Sólo quería sentarme, escucharme, saborear las entre líneas de muchas cosas. Escribir sin los delirios extremos del verbo fuerte...
Sin el mete, y el saca y todo lo demás. Rozando el tiempo con el espacio, con la paz del vuelo del tiempo eterno.
Porque no quería extremos, ni jodidos epicentros que lo arrastran todo.
Arrasar el momento con la delicadeza, sin el hábito de la víscera batida entre el poro y el arriquitaum.
Diez minutos de mi vida para mí.
Había pasado hora y media, la compra seguía en las bolsas y sólo me apetecía decir, menuda mierda porque el bite se había atascado y mi rol de madre se enrollaba entre la petición y el requerimiento.

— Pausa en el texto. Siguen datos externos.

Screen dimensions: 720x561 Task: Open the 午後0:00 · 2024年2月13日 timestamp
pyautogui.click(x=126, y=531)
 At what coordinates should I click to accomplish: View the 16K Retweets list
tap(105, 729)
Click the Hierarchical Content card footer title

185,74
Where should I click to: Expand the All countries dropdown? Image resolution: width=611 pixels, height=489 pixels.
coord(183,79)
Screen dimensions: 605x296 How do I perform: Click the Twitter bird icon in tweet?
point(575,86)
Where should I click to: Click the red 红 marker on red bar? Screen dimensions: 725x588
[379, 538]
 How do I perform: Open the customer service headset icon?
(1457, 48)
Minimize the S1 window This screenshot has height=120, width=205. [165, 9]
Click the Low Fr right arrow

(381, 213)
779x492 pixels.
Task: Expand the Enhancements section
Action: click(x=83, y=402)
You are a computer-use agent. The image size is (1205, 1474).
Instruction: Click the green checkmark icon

Y estaba bien que el gato quisiera cariño y subido al escritorio lo reclamara de forma ternura qué soy la mascota, hazme caso.
Pero yo quería tiempo para mí, para mí sola, diez jodidos minutos de mi vida, como esos que eran muchos más paseando por la playa a mi puta bola o fumando un cigarro en un banco de un parque mirando todo sin mirar nada.
El tiempo estaba imposible, caro, rápido y sin principios.
Así lo sentía, entre que escribía y pensaba a toda rapidez por la necesidad imperiosa de hacerlo, sin tan siquiera rozar los diez jodidos minutos que buscaba sólo y exclusivamente para escucharme.
Quizá entre unas cosas, las otras y aquellas de más allá; ellas todas por si solas se buscaran el hueco dónde dejarme transitar un ratito, un jodido ratito sin hacer nada más que escuchar la sencilla línea de un tránsito.
Ese mismo día el caos quiso atraparme.